Re: Splitting on escapable delimiter
by Daryn (Sexton) on Mar 28, 2008 at 20:08 UTC
    Thank you all for your time and answers.

    I did use a state machine in an older, similar problem where I was reading the text instead of processing strings.

    The strings I deal with can get to the multi-megabyte size range so reversing them is not really attractive.

    I'll probably go with Roy Johnson's very neat solution unless benchmarking shows that a finite machine beats the regexp engine (which I doubt).

    Again, thanks to all for an instructive thread.

Re: Splitting on escapable delimiter
by wade (Pilgrim) on Mar 28, 2008 at 15:26 UTC
    So, this is more of a follow-up question than an answer. I tried:
    use strict; use warnings; { my $var1 = "####@#####@##@###@######@###"; print "START '$var1'\n"; my @foo = split /(?<=[^#]((##)+))[@]/, $var1; foreach (@foo) { print "HERE: '$_'\n"; } }
    But I got the error message: "Variable length lookbehind not implemented in regex;". Is this an ActivePerl thing (that's what I'm using), a Perl v5.8.8 thing, or did I do something boneheaded and just didn't see it?
    --
    Wade

      Did you notice the bit highlighted below in the post where you got that regex from?

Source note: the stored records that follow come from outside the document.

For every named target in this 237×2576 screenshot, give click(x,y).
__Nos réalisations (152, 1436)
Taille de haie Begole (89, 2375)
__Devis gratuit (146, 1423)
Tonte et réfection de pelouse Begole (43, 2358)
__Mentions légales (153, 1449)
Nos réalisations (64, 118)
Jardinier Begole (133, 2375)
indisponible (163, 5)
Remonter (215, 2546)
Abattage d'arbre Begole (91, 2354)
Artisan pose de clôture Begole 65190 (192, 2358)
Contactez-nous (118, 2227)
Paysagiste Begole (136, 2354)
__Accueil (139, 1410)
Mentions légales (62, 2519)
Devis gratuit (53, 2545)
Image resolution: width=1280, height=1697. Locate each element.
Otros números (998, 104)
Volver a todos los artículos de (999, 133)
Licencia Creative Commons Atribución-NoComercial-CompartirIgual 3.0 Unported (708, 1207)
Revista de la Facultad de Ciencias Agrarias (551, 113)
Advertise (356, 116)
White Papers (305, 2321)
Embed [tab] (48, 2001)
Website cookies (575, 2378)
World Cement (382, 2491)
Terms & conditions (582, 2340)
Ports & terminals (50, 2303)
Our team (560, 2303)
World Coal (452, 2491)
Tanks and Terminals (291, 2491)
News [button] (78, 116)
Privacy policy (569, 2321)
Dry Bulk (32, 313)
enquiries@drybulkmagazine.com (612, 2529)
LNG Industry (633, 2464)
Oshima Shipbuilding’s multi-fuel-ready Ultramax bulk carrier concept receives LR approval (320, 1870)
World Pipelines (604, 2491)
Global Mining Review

      Intuatively, you want to use split '(?<=(?:##)+)\@', $s;; but that gets you:

      [Variable length lookbehind not implemented in regex; ...


      Examine what is said, not who speaks -- Silence betokens consent -- Love the truth but pardon error.
      "Science is about questioning the status quo. Questioning authority".
      In the absence of evidence, opinion is indistinguishable from prejudice.
        Doh! No, like an idiot, I looked at the problem and thought "I can solve that!". Thanks!
        --
        Wade